Partai yang didirikannya lalu ikut menjadi salah satu partai peserta pemilu 99. Namun pemilu ini ternyata dimenangkan oleh partai PDI P. Partai yang punya basis massa kuat di pulau Jawa. Hasil yang kurang menggembirakan bagi Amien Rais dan pendukungnya kala itu.
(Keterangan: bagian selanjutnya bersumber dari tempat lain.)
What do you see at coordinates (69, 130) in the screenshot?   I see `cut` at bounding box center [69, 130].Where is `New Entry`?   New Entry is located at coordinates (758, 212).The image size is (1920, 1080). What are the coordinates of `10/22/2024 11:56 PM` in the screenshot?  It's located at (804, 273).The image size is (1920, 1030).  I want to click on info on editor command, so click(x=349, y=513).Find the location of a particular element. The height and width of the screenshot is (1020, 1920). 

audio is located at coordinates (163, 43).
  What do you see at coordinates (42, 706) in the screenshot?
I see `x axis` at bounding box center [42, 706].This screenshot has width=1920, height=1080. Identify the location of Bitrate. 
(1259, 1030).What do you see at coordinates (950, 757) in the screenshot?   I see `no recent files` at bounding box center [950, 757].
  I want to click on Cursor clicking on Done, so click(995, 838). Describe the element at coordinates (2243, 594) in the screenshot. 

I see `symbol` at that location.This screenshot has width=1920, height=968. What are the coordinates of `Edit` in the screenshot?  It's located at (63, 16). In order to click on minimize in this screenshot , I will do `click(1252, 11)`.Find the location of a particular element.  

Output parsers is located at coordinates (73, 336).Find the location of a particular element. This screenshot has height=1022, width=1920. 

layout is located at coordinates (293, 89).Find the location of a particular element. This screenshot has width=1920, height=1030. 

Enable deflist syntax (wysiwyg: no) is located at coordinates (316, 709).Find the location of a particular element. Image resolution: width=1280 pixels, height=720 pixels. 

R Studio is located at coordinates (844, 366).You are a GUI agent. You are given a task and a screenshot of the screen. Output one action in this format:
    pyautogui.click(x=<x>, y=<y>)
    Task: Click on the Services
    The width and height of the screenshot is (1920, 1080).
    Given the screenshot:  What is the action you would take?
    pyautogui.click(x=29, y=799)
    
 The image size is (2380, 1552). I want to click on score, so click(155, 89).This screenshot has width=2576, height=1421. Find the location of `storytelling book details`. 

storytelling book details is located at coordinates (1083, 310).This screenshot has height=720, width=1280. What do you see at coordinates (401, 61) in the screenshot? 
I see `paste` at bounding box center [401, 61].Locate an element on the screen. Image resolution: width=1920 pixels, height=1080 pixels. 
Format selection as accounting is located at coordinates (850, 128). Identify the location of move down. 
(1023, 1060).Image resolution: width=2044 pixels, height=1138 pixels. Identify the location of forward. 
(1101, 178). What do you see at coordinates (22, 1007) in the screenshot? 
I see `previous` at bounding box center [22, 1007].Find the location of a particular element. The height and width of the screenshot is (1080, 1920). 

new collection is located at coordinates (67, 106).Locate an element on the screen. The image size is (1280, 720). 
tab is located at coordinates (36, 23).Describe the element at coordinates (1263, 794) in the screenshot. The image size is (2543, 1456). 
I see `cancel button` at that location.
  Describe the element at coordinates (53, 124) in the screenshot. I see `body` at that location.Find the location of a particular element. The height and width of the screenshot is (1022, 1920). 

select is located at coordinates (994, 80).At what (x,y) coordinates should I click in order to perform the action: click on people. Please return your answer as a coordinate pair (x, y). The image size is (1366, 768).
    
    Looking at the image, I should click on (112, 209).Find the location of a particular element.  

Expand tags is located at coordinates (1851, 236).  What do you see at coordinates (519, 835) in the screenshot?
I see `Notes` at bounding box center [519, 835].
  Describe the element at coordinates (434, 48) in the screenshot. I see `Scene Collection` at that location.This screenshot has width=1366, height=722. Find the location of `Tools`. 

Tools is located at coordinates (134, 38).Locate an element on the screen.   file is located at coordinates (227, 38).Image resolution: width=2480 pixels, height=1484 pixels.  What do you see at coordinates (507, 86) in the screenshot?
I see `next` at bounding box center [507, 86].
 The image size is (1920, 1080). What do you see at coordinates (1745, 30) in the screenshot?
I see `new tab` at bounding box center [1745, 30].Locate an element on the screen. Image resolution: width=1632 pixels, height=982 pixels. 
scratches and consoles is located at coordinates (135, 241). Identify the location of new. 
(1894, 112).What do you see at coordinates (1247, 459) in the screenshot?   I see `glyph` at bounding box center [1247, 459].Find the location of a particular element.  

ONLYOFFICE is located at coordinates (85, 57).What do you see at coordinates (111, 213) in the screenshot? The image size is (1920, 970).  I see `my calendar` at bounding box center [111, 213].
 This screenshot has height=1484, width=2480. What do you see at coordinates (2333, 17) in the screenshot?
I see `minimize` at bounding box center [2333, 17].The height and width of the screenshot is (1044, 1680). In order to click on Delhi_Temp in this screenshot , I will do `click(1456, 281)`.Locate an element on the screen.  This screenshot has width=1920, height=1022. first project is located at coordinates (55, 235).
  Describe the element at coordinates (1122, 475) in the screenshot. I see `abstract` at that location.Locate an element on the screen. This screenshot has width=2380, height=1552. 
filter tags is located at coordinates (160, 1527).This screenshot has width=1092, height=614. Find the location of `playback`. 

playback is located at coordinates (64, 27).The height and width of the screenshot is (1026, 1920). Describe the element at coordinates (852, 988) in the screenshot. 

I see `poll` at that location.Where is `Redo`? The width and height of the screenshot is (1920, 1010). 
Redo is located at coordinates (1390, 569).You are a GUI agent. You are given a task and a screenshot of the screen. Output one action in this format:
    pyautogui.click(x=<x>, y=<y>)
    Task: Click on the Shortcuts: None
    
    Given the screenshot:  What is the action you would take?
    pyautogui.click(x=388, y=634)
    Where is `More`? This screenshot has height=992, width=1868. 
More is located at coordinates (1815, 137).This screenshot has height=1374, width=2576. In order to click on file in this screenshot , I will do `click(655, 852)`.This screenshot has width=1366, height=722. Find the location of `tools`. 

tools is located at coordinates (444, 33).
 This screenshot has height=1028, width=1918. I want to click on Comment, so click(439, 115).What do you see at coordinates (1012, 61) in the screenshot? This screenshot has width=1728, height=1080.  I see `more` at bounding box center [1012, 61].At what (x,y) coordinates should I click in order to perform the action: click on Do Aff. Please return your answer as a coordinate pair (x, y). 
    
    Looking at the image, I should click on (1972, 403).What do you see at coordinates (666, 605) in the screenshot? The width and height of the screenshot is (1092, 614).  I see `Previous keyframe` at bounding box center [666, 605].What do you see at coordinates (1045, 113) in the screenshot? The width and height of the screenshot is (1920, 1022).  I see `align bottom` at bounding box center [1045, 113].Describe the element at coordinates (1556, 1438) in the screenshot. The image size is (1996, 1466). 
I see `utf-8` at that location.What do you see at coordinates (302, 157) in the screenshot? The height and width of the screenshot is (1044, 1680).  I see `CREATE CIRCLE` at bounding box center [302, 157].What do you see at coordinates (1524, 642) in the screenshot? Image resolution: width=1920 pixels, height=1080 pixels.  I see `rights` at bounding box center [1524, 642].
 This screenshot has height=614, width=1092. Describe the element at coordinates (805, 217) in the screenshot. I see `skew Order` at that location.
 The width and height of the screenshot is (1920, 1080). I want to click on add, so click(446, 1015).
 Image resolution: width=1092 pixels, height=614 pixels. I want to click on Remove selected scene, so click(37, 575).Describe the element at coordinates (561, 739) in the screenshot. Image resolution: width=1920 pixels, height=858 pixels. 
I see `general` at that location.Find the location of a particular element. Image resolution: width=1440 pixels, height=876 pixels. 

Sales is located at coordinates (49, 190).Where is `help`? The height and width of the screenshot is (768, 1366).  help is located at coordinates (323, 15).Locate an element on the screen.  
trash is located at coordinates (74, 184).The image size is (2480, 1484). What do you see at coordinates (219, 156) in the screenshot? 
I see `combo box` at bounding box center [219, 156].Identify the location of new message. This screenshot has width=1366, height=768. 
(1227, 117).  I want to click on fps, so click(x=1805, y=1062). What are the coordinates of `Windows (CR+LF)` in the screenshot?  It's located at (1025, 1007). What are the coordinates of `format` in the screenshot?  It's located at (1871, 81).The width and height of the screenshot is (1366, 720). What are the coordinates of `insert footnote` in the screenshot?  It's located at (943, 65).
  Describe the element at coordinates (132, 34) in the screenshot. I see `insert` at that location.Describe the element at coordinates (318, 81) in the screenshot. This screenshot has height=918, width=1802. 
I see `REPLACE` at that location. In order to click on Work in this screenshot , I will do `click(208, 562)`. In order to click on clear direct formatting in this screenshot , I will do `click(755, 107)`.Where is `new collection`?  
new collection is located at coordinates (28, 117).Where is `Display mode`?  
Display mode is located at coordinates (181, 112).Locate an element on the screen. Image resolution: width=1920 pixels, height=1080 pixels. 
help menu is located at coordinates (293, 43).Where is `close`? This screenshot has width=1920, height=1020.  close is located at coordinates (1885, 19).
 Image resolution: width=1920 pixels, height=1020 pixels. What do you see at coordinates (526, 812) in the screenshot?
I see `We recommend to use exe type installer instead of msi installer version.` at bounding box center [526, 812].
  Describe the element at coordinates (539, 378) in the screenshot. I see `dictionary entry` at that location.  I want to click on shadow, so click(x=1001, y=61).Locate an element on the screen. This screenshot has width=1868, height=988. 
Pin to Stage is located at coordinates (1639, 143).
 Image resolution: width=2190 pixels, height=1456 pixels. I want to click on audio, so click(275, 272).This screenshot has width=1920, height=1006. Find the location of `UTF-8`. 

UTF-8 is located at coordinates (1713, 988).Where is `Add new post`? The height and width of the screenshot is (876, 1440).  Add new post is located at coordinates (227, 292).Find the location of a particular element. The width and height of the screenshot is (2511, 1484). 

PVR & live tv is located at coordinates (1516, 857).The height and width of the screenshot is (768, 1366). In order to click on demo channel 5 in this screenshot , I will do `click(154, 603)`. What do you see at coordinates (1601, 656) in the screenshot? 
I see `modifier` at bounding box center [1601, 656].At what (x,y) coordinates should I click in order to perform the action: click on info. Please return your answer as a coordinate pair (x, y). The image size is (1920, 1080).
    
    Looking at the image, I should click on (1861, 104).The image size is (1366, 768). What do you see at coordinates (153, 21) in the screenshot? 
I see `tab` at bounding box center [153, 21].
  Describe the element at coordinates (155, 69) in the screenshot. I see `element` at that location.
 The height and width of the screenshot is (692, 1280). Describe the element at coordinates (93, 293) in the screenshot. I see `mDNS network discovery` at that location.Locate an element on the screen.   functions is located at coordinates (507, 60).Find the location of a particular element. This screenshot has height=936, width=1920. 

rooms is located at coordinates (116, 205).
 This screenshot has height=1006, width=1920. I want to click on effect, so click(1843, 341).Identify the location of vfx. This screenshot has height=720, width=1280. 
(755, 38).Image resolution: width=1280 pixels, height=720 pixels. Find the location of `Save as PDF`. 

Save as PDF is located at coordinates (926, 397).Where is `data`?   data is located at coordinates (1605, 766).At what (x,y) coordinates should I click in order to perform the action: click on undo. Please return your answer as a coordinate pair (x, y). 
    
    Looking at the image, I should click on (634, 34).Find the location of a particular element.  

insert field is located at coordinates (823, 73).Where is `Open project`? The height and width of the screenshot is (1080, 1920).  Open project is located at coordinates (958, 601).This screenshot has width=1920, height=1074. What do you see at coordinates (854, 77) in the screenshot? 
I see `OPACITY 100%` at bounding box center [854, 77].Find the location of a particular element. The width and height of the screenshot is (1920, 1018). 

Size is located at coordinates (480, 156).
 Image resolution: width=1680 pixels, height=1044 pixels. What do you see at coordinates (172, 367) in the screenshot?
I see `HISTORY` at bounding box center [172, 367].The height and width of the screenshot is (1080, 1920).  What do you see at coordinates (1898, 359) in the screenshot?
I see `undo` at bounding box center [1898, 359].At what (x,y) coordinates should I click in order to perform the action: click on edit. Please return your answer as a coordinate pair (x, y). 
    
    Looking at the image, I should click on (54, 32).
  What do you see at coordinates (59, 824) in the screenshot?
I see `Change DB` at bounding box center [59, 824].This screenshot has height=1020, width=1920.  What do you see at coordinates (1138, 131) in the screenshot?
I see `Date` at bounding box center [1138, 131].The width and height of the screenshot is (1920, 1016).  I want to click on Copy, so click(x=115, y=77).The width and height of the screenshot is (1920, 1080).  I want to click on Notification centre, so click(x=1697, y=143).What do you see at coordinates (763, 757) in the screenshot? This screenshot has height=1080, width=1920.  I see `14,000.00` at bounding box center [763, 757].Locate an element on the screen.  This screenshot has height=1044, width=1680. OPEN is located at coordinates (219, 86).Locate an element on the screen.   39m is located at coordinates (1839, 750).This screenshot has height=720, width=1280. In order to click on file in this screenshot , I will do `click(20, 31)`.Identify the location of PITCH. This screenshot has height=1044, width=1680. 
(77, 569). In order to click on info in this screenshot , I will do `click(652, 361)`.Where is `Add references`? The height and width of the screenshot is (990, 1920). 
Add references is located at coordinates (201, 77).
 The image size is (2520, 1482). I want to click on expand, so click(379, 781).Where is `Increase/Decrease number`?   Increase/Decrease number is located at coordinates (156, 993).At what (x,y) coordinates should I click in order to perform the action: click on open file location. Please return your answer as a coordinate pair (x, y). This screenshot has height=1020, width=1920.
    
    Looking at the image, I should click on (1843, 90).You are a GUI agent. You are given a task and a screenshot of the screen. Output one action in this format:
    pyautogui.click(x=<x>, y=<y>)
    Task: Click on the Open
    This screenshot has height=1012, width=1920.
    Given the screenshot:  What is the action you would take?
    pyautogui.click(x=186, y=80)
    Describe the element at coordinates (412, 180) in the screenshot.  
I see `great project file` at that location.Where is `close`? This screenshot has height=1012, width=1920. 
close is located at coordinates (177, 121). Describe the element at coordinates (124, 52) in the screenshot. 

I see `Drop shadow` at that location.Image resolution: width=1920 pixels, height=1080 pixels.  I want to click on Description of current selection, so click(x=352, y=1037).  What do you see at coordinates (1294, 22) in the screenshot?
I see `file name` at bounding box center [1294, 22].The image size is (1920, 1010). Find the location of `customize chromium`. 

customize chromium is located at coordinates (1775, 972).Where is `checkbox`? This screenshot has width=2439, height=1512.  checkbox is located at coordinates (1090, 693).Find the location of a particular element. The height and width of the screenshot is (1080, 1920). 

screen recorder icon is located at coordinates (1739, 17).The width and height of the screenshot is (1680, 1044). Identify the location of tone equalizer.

Namun pemilihan Presiden dan wakilnya ketika itu masih dilakukan oleh MPR. Hal itu dimanfaatkan betul oleh Amien Rais, sehingga seperti yang kita ketahui, manuver Amien Rais dengan "poros tengah" nya berhasil membawa Gus Dur naik menjadi Presiden RI. Menyingkirkan Megawati, yang partainya berhasil keluar sebagai pemenang Pemilu. Terkesan Amien Rais tak rela menerima kekalahan nya waktu itu.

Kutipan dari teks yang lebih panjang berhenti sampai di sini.